> [Work to be completed] Can you rescale the material from the line with "Where should I click to: Toggle" to the line with "Open Theme Options submenu link"? Write those lines out again with the requests kept, multiplying every coordinate in the answers by 1.45 and rounding to whole numbers with halves rounded up, and leave the pictures out.

[Entries showing where items appear]
■ ■ ■ ■ ■
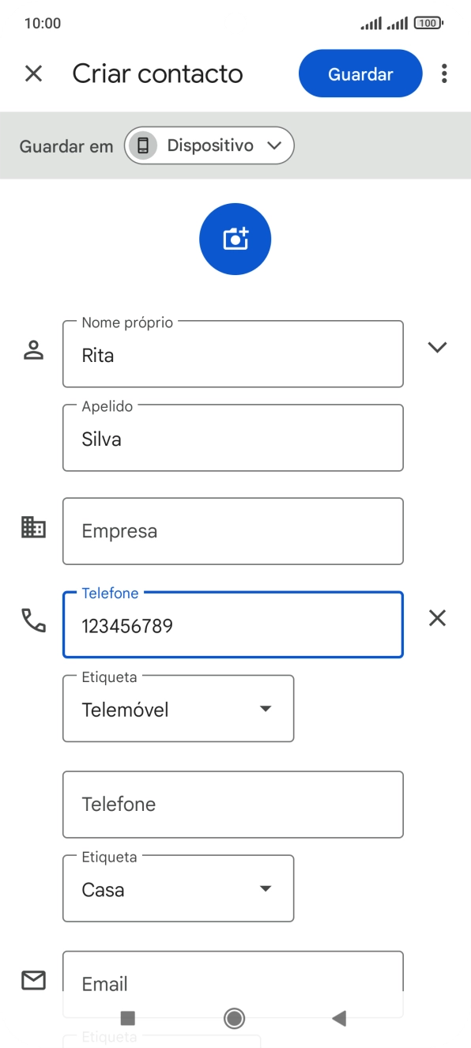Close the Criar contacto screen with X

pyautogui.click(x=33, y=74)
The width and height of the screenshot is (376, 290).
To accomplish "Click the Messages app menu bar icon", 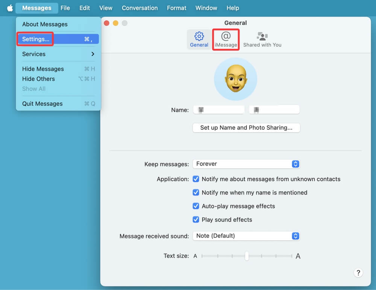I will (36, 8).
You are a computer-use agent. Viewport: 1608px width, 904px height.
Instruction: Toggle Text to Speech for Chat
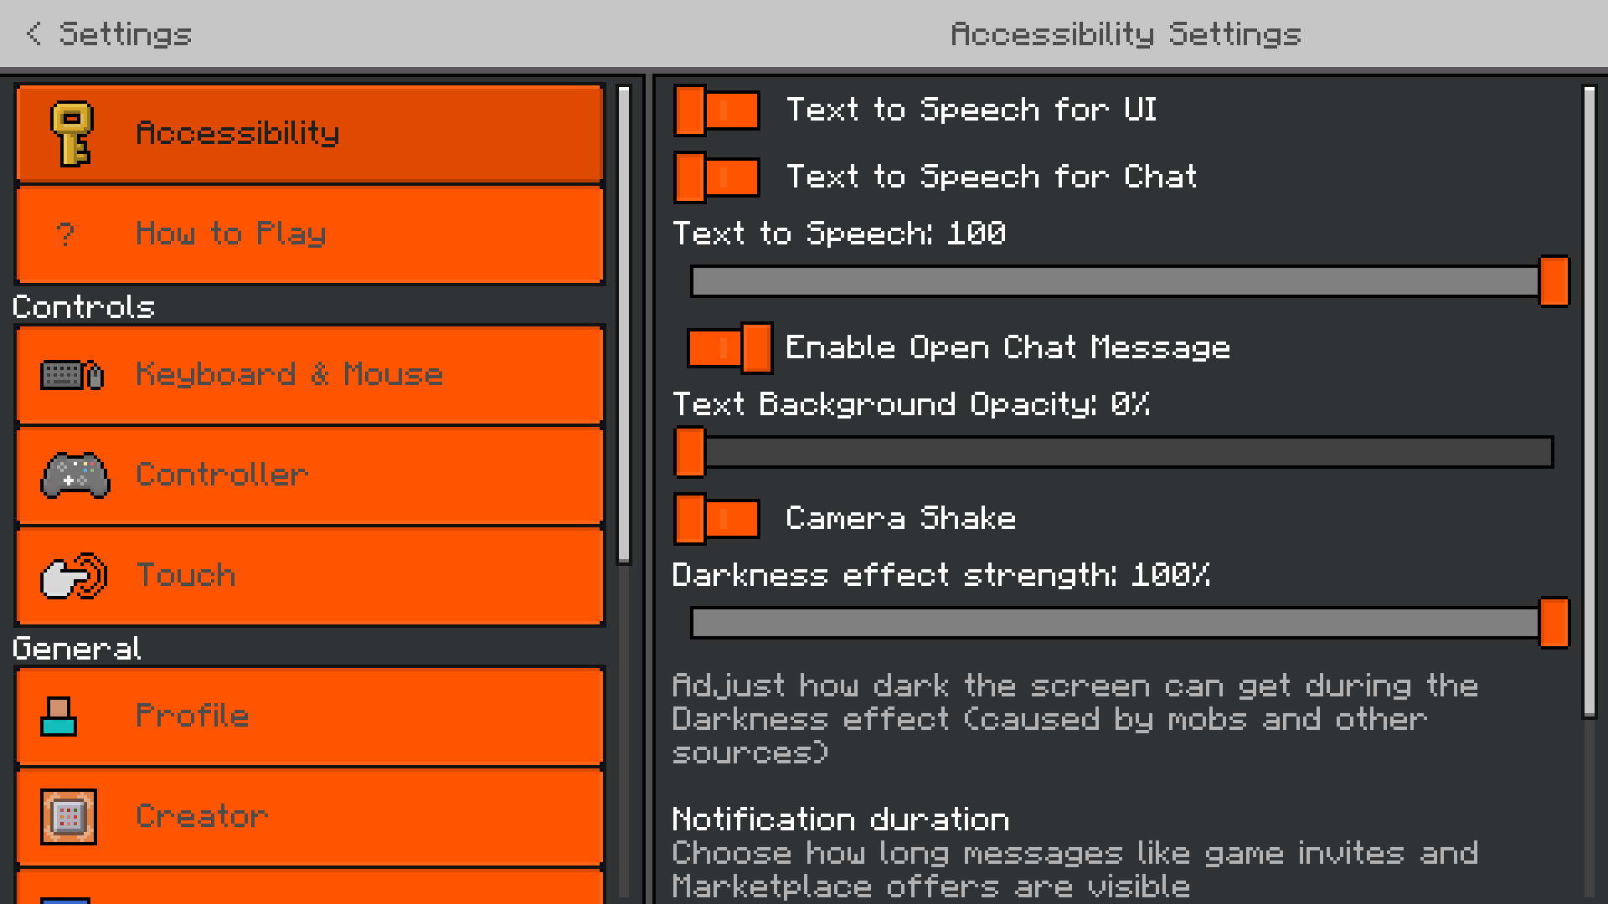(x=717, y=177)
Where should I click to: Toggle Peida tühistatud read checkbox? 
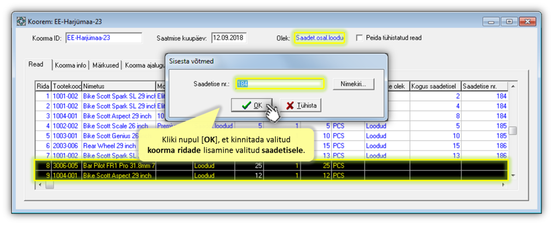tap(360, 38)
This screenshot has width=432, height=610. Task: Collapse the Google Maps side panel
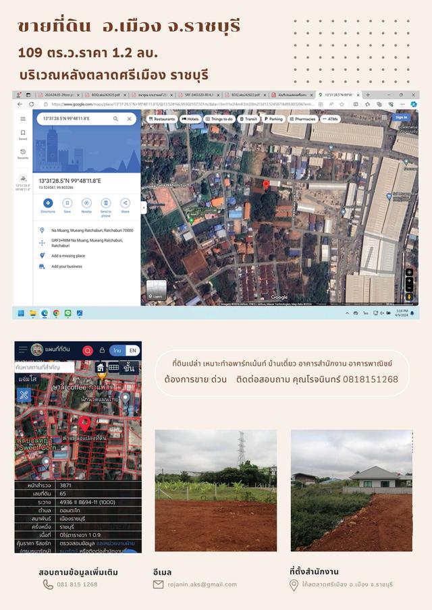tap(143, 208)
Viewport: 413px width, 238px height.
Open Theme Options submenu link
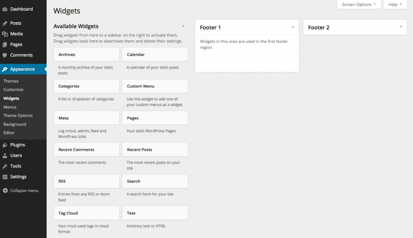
■ ■ ■ ■ ■
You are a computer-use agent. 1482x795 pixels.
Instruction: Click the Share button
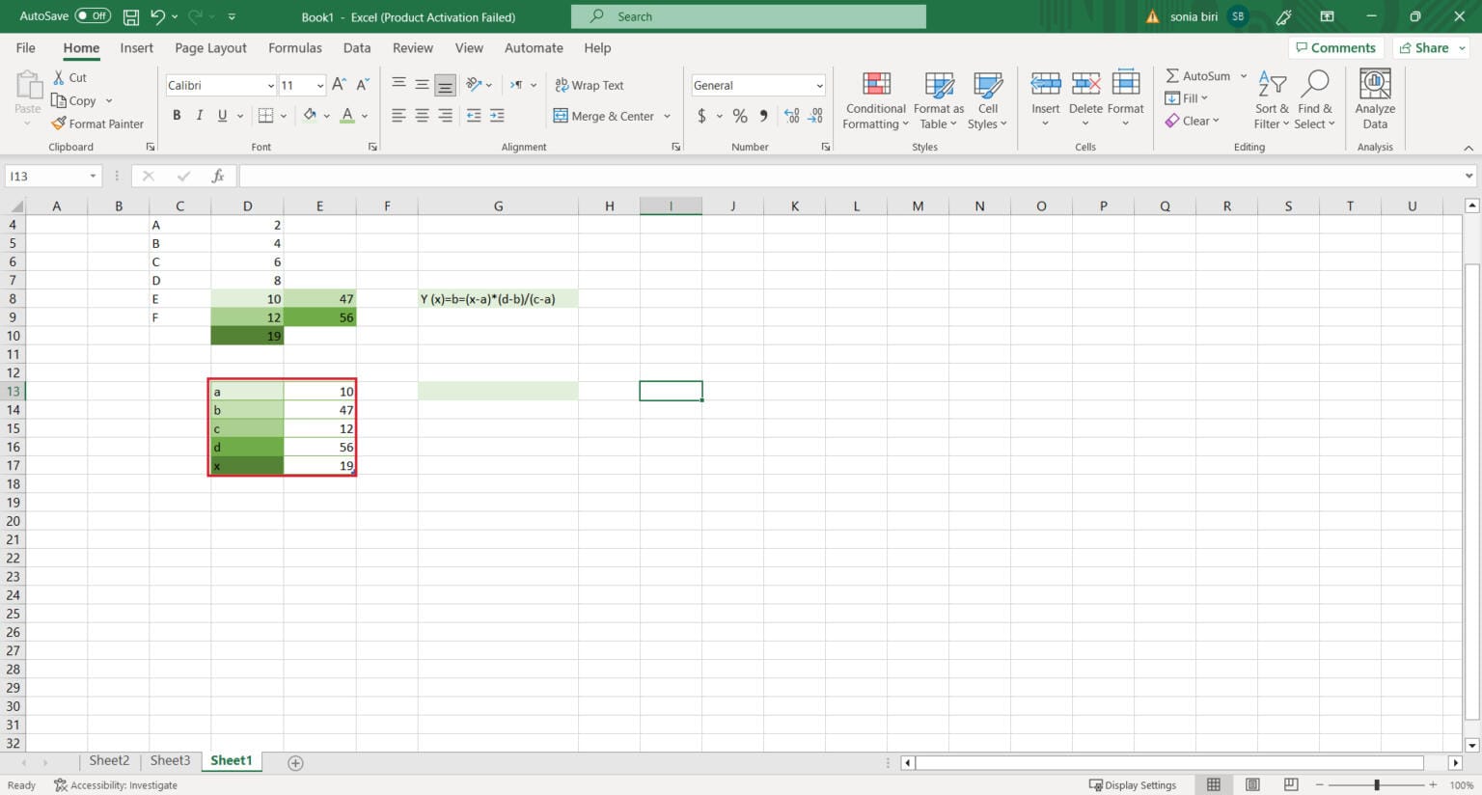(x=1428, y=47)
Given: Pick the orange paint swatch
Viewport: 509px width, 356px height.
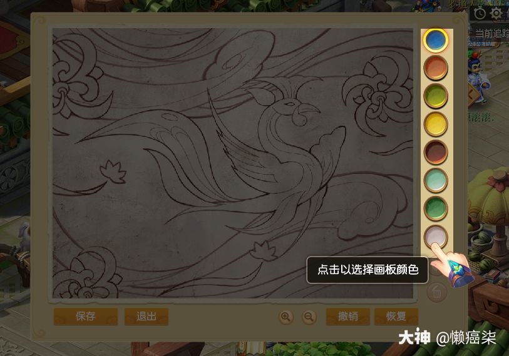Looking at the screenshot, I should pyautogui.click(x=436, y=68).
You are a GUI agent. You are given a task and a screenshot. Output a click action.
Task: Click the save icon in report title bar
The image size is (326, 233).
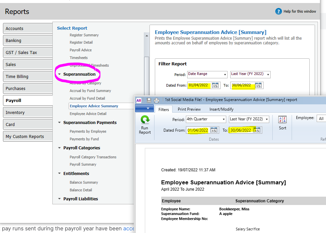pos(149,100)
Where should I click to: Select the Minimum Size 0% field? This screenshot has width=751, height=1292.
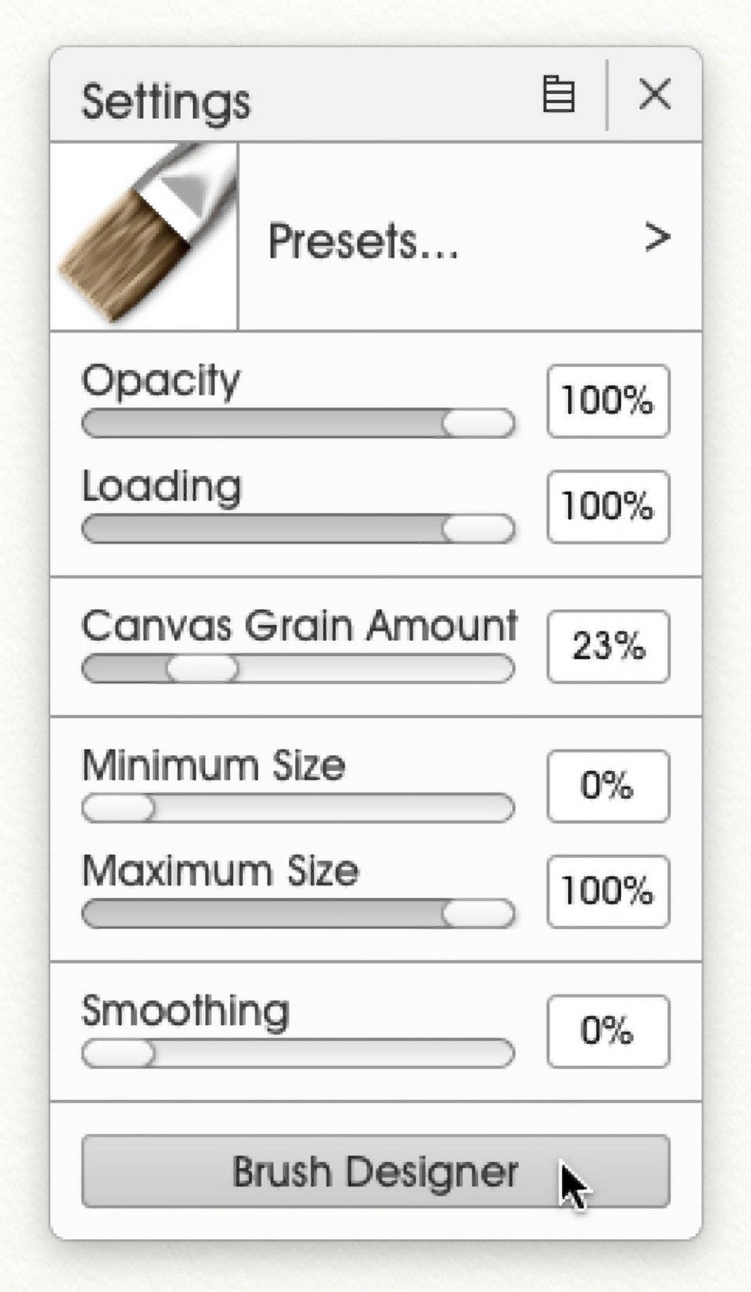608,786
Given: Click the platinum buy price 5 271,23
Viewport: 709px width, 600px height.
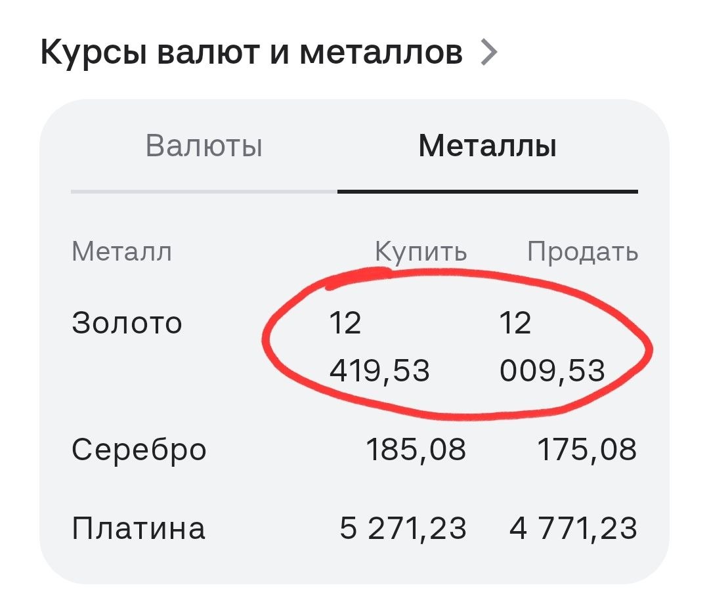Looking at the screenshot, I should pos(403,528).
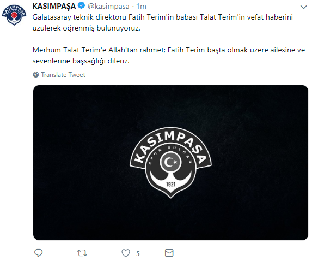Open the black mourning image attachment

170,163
■ ■ ■ ■ ■
> [Finished answer]
Where should I click to: Toggle Peida tühistatud read checkbox? 
tap(522, 55)
This screenshot has width=432, height=610. Task: Collapse the Google Maps side panel
tap(207, 302)
Viewport: 413px width, 238px height.
Open Theme Options submenu link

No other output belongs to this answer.